Although both Plough and Wicks ran for office with the express purpose of finding a local source of water on this side on the mountain, both board members insist that desalination is just one of many potential sources of water that MWD should continue to explore in the future. Regardless of how the board votes on June 25, they argue, the Water District should continue its participation in the state water project as well as the recently-adopted Semitropic groundwater banking system.

Given that the proposed deal would only supply Montecito with 40 percent of its annual water needs, Plough said that it’s just one part of a diverse portfolio of state and regional water sourcing in which Montecito will need to continue to invest. “But from a reliability perspective, to have 40 percent of our water be almost 100 percent reliable? That’s never happened before,” he said. “So even if we have a horrendous situation, we still have that 40 percent, and everybody is going to have healthy and safe water.
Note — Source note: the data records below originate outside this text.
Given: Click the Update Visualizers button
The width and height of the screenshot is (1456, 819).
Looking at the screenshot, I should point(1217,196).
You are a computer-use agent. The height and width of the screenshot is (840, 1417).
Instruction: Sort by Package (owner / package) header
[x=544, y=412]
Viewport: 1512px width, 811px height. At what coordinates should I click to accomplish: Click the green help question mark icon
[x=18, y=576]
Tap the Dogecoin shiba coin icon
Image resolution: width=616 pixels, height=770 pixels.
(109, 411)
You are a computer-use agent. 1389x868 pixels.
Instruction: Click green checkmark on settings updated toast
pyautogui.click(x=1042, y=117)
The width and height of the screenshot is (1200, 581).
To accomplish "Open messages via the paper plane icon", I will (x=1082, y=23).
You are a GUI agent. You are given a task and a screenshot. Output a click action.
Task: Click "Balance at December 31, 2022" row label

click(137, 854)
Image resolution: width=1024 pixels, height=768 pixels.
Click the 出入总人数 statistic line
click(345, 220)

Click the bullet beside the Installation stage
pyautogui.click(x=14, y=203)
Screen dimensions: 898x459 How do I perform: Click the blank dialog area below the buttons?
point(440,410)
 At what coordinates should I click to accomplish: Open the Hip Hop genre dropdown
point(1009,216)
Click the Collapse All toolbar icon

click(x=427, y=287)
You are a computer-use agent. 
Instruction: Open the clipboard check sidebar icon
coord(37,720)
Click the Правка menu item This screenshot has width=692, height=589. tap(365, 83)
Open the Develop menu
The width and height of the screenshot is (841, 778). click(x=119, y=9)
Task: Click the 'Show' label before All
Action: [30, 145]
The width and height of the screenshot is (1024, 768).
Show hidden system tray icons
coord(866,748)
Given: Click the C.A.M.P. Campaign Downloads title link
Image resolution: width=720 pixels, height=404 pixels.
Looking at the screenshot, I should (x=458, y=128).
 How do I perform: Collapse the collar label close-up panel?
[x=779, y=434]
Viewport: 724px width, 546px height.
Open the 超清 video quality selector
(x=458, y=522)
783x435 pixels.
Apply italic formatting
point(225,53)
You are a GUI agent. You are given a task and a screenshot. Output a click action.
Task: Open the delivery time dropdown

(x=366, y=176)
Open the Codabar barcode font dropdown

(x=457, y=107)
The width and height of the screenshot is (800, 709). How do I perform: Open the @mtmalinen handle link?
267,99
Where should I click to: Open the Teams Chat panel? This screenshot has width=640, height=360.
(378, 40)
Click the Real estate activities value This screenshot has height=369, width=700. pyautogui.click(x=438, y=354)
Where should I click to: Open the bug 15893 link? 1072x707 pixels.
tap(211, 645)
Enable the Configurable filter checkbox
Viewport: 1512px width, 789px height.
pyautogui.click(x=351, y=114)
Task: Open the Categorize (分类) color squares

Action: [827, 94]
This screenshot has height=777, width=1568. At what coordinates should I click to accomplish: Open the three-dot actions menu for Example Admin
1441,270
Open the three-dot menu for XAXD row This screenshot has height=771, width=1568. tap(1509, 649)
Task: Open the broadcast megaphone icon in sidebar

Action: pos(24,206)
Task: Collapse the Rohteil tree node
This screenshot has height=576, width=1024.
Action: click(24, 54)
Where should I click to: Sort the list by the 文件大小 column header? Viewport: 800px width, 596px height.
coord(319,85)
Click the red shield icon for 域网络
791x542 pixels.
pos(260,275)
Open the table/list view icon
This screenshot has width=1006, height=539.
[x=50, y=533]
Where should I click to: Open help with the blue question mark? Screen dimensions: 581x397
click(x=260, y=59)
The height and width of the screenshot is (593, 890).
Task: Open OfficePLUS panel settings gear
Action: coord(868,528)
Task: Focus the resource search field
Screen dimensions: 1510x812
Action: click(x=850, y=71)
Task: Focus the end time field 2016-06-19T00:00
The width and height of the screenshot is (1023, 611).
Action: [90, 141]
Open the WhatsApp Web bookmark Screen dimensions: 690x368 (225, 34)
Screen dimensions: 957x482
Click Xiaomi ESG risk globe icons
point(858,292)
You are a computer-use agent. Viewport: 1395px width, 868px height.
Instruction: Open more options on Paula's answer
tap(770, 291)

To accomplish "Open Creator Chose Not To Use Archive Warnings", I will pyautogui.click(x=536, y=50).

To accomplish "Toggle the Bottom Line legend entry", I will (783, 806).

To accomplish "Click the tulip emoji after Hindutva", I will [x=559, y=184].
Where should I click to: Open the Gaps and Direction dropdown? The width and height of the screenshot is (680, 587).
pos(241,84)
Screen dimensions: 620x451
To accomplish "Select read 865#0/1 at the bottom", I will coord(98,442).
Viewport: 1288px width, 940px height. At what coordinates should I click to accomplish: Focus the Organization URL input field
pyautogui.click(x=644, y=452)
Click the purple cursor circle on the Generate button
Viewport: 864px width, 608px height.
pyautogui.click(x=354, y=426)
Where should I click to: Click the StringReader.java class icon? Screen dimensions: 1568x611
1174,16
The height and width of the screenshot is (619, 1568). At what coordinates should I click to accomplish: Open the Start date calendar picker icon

They may not be able to irrigate and keep their gardens green outside, but everybody is going to have water for their households.”

Wicks added that the overall water price increase of 2.8 percent per year over the course of the proposed plan is miniscule compared to the benefits. “I’m an engineer by trade and so I always look at what we can do if our water supply is out of service,” said Wicks. “Are we still able to do what the community needs? You can’t just hold the community hostage. To me, if you fail to plan, you plan to fail.”